* _作業指示_
1 - 無力無善寺の日記によると、月一恒例のイベントの名前は何から何に改められていたか。
2 - 無力無善寺の日記を最後の文から引き取り、その続きを書く。

* _本文_
***
オカモタロウ

まだまだやることはあるのに本誌の入稿が終わってなんとなくふぬけた気分になって、土曜日は一日中寝ていた。
日曜日も昼まで眠って、夕方から無力無善寺へ。月一恒例のボーナス・ステージのため。この企画にはここのところハズレッシブとして出ていたが、今日は半年ぶり、ひさびさに俺はこんなもんじゃないが出る。ここからがこの一日とてつもなく長かった。
ツタヤで「流れ者図鑑」を返し、無力無善寺に行くと、一年近く続いたイベント名「ボーナス・ステージ」はなぜか、同居人の気分で突然「オカモタロウ」に改名されていた。(結局それから起きた事はこのイベント改名によって、画数がかわったせいだ、という結論に達する。)
半年ぶりに演奏する我々の「ホーム」無善寺は、お客さんも満員。ステージが狭いおかげで一人一人の音がきちんと聞こえ、音は大きすぎず小さすぎず、密着感が大きな波のように演奏の熱気と客の熱気を一体にして、演奏していて最高に気持ちのよいライブだった。ここで一気に盛り上がって、この後のファロピアンも無善寺初出演とは思えない場所を生かした、かっこいい演奏をする。
***
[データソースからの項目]

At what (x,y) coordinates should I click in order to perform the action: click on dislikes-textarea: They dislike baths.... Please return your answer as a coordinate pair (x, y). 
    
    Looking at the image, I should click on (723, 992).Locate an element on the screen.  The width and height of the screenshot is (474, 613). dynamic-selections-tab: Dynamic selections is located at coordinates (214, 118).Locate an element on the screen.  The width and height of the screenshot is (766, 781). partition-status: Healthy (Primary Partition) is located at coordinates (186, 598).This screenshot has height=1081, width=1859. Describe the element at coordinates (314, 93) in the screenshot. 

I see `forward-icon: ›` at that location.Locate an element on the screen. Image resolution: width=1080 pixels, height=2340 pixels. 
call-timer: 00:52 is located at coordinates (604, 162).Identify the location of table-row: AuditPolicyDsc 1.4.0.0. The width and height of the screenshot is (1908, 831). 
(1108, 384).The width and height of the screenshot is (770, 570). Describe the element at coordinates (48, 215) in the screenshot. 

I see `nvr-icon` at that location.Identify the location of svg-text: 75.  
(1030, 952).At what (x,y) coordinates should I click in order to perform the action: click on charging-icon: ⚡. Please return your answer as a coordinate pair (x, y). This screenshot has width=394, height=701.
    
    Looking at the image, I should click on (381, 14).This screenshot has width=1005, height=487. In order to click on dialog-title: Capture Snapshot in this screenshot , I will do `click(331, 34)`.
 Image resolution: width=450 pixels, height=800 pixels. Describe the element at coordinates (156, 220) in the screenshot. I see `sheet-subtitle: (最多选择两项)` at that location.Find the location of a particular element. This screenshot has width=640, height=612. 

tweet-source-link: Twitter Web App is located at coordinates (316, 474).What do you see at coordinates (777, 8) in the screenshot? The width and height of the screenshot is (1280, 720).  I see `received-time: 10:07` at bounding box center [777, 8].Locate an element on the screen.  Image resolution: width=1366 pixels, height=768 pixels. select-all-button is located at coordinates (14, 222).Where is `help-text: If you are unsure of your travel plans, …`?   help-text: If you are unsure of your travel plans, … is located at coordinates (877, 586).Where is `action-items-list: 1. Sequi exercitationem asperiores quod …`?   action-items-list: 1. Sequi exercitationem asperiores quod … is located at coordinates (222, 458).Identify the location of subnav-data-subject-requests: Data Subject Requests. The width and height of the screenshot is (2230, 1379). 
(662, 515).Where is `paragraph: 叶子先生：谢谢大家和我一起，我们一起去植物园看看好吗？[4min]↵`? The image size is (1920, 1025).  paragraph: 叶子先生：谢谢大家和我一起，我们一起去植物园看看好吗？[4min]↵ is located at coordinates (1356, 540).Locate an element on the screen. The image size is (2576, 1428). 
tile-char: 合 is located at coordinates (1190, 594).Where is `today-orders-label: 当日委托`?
***
* _作業ごとの回答_
1 - 「ボーナス・ステージ」から「オカモタロウ」に改められていた。

2 -
次の「愛のために死す」は前回暴れてここの機材をぶっこわしたとかで、厳戒体勢のライブ。弦人君が暴れまわるスペースを作ったこともあり、無事になんとかライブ終了。メンピスのゆるゆるのタンクトップと最後の曲が心に残った。はじめて見た灰緑はとても不思議なバンド。皆今回はじめて見た人がほとんどだけど、大盛り上がりに盛り上がって、すべてのライブがよかったので、会場の熱気は以前ここで行われた「日本ロックフェス」を思い出す程盛り上がる。
最後はDJじゃみへんさんでいつものようにほのぼのとした感じで終了と思いきや、会場の熱気に煽られたのか、なぜかじゃみへんは、曲を流さず上半身裸で痩せこけた体を自分で叩きまくって大声を上げるパフォーマンス。ひたすら叫んでいる。たまに客から「じゃみへん」コールが起きる。テンションが上がったじゃみへんはまずアンプ一個を飛び越え、また叫ぶ。裸のじゃみへんが照明にぶつかって「アチチ」と飛び上がり、皆大笑いして、店主無善法師の機嫌も最高によくなる。
そうしたら何を思ったのか、じゃみへんはアンプを二個重ねてそれにめがけてジャンプ。当然飛び越えられなくて、上のアンプを思いっきり蹴飛ばしたのだ。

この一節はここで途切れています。